Wednesday 21 January 2015

Timbuktu - The Familiarity of the Unfamiliar

"Timbuktu" is one of the five films nominated for an Academy Award for "Foreign Language Film" this year. The official entry of Mauritania, it is in truth as much, if not more, French than Mauritanian. But how good is it?


Nominees for foreign language film can be hit or miss. People often forget how different cultures can be, and how different perceptions of good and bad can be from place to place. This, for me, feels a lot more familiar than even some South Korean films. Even if on the surface a Norwegian and Korean appears to live more similar lives than a Norwegian and a Mauritanian. However it's not so much because our lives are alike, it's more because it's about concepts and people I hear about a lot. People I don't necessarily know, but people I know of. I think this made the film a little less interesting than it could be.

The film has an interesting concept. It's set in the Malian city of Timbuktu during an occupation by Ansar Dine, an Islamic based militant organisation. We mainly follow a family of three and their lives on the outskirts of the city. All of their neighbours have left, but they remain to herd their cattle and mind their own business. The first downfall of this film is that it doesn't exclusively follow this family. We also look at other people and groups, see what they do. It appears as if it tries to be a film about the titular city, but throughout the story it's made clear that it cares the most about the small family. The stories of other smaller characters just fade away as we focus more and more on the family. They don't do much, and the film doesn't help make it seem more interesting than it is. It has its upside, it makes the whole city seem really everyday and normal, even in a situation as it is in. But it also just makes it plain uninteresting.
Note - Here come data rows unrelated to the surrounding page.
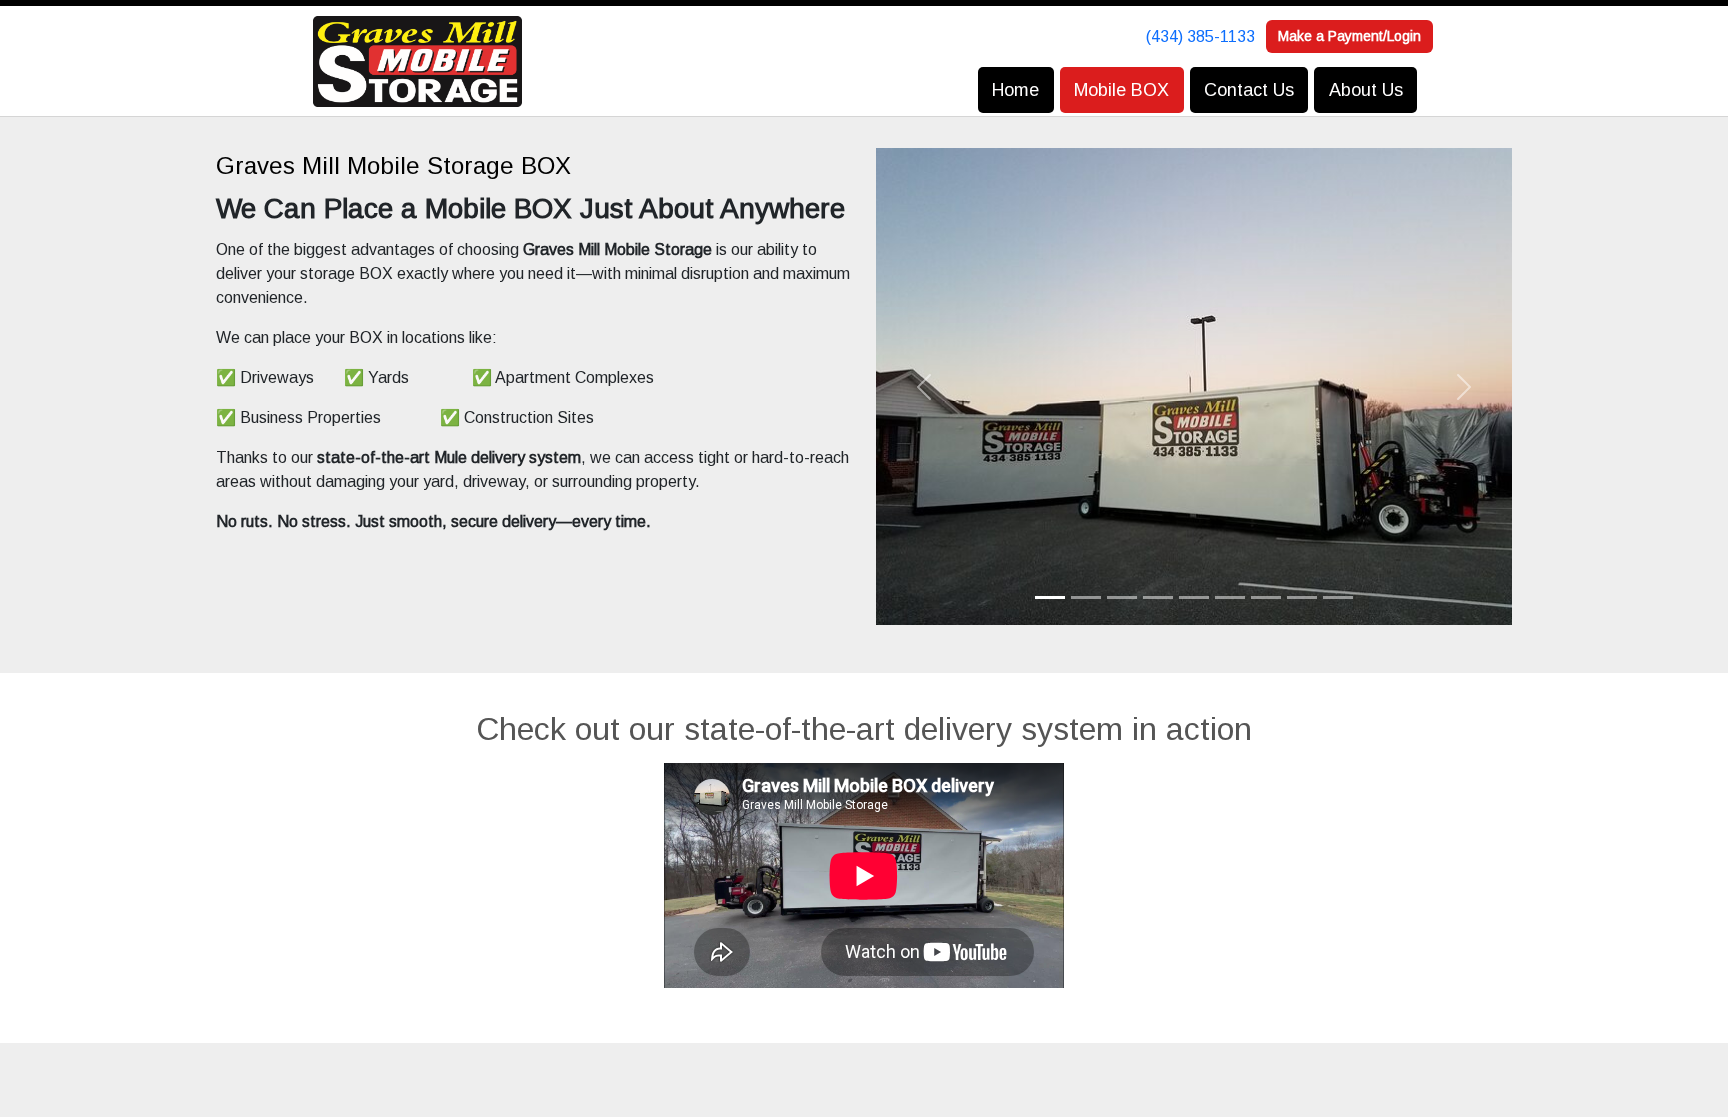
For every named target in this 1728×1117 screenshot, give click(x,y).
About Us (1366, 90)
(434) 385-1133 (1200, 36)
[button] (923, 386)
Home (1015, 90)
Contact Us (1249, 90)
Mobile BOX (1121, 90)
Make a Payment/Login (1349, 36)
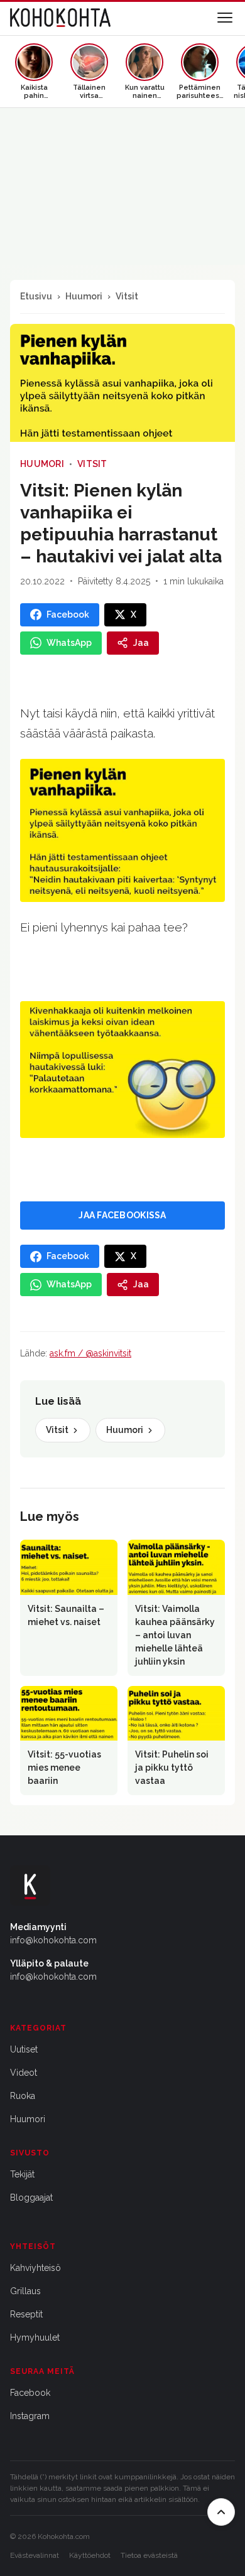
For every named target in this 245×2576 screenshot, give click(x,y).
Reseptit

The acting is rarely any good. The mother in the small family is particularly bad. I may not know the languages they speak, but they don't seem very natural in what they're doing. They look like they're acting. There are a few notable exception. A French-speaking kid who used to be a rapper does a good job portraying a boy scared out of his mind. Not entirely sure what he has gotten himself into. But all in all it falls rather flat. It's well crafted, it looks nice, it sounds nice, but there's nothing to really hold on to. Nothing to grasp. Sometimes it works, but this time it didn't.